In order to mark the release of MOSIP 1.0, the foundational identity project “Modular Open Source Identity Platform” (https://mosip.io) organised the “MOSIP Open Source Day” on February 14th at the Samsung Opera House in Bangalore. The day marked a significant milestone in what has been an eventful journey and a profound learning experience of close to 2 years with many contributors contributing to code, tests, documentation and interaction with experts and organisations around the world.
MOSIP was conceived as a response to the challenges facing countries that have tried to adopt large scale digital identity platforms for better delivery of services. MOSIP is a technology platform which helps Governments and other user organizations implement a digital, foundational identity system. Nations can use MOSIP freely to build their own identity systems. Being modular in its architecture, MOSIP provides flexibility to countries in how they implement and configure their systems, and helps avoid vendor lock-in. The open source approach makes it possible for MOSIP to become the go-to digital ID platform for development and review by experts from around the world, particularly in the incorporation of state of the art security and privacy technologies. The code is available in its entirety at https://github.com/mosip under the Mozilla Public License 2.0.
Anchored at the International Institute of Information Technology, Bangalore (IIIT-B) as a global digital public good, and funded by the Bill & Melinda Gates Foundation, Omidyar Network and Tata Trusts, MOSIP presents a different way of approaching the architecture, design and integration of large-scale systems, one that recognises foundational ID as being a strategic asset of a country. It focuses on one thing — a means to empower every resident with a unique identity, which they can use to authenticate themselves.
On Open Source Day, the Keynote Speech was given by Dame Wendy Hall, (DBE, FRS, FREng) who is Regius Professor of Computer Science at the University of Southampton, UK. Dame Wendy, with Sir Tim Berners-Lee and Sir Nigel Shadbolt co-founded the Web Science Research Initiative in 2006 and is the Executive Director of the Web Science Trust. She was also co-Chair of the UK government’s AI Review, which was published in October 2017, and has recently been announced by the UK government as the first Skills Champion for AI in the UK.

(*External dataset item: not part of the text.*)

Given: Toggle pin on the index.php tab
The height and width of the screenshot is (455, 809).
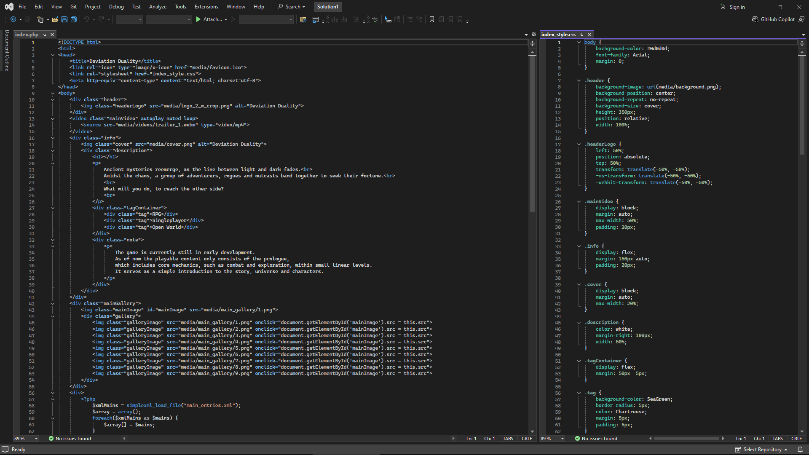Looking at the screenshot, I should 45,35.
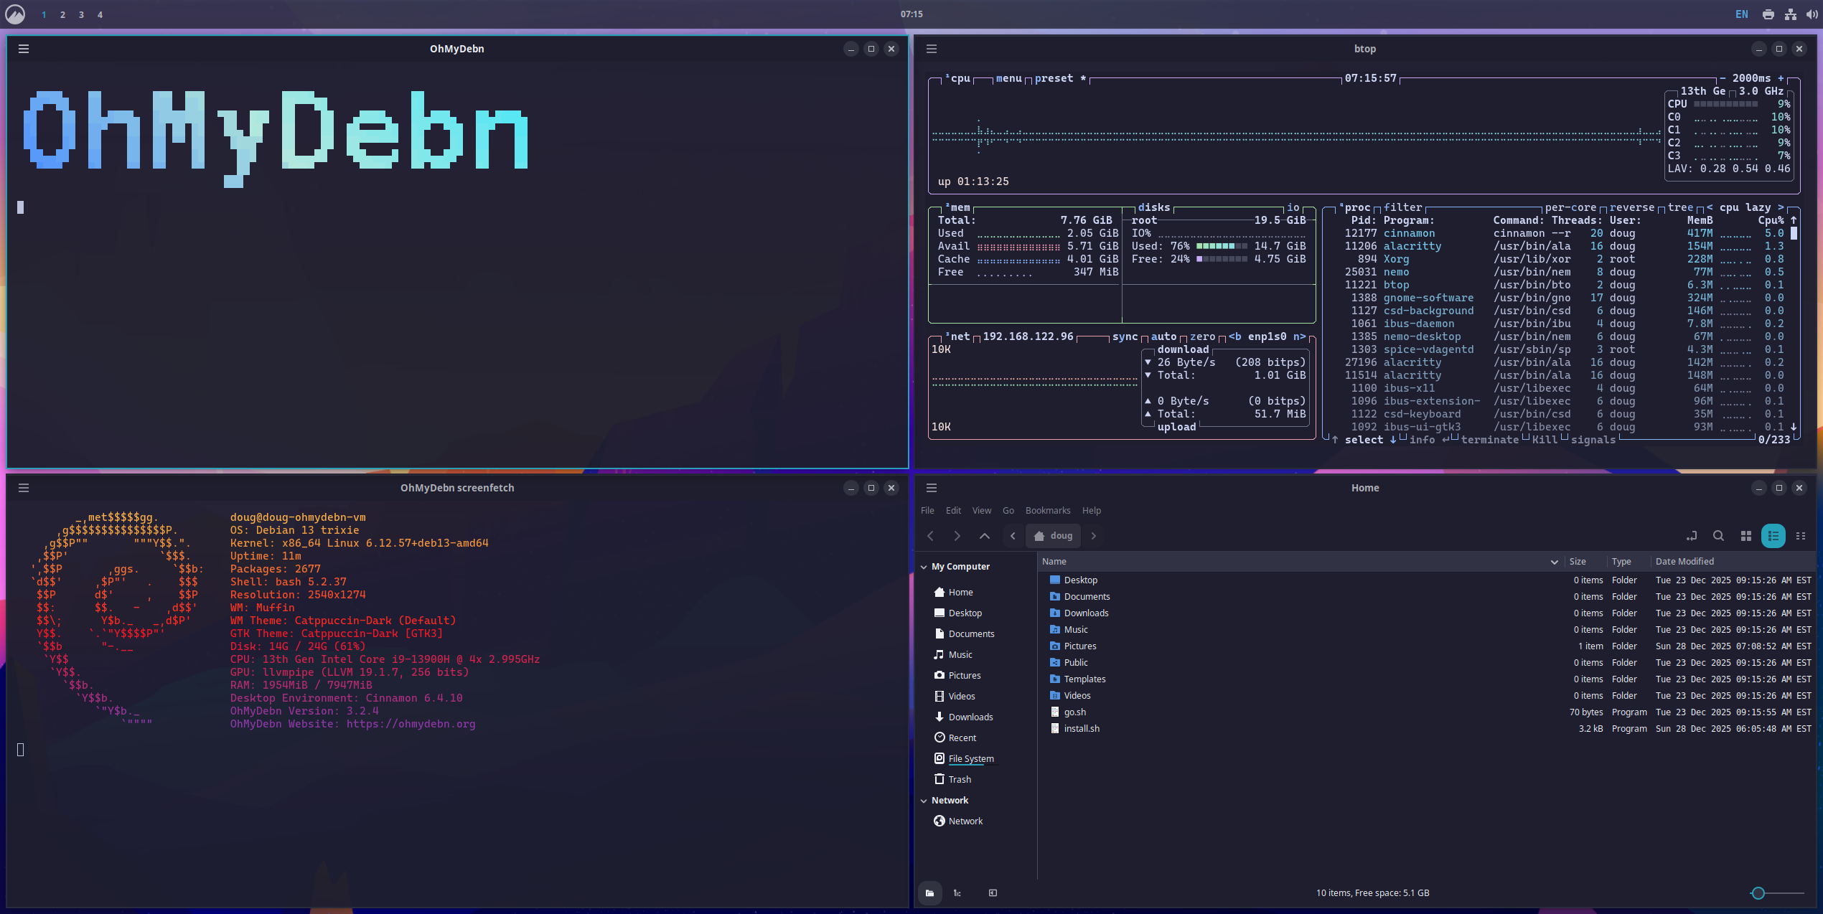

Dame Wendy spoke about the geopolitics of data governance and the internet, and the diverging directions taken by the United States, Europe, China and Russia. She highlighted the importance of approaches taken in India with respect to digital governance, as people begin to come online in rural China, rural India, and in Africa. Projects such as MOSIP could be a force for good, and not for harm, in this scenario, as long as it realises the responsibilities it bears.
Our second guest, Ms. Edith Orcilla of the Philippine Statistics Authority, shared her experiences and progress in the building of the Philippine Identification System, or PhilSys. She discussed the approach and thinking that had led the Government of Philippines to use an open system such as MOSIP, and the technological and governance choices of the project so far.
From the MOSIP team, Prof. Rajagopalan, Faculty Coordinator for MOSIP talked about how MOSIP came to be built, the technological approaches of the project and the learnings it has had so far. Puneet Joshi from the team shared highlights from the Platform’s Roadmap. There was also a Q&A session convened by Prof. Rajagopalan and Ramesh Narayanan from the team.
The evening ended on a special note as the project thanked and felicitated over 30 contributors who had made incredibly valuable contributions to the development of the platform.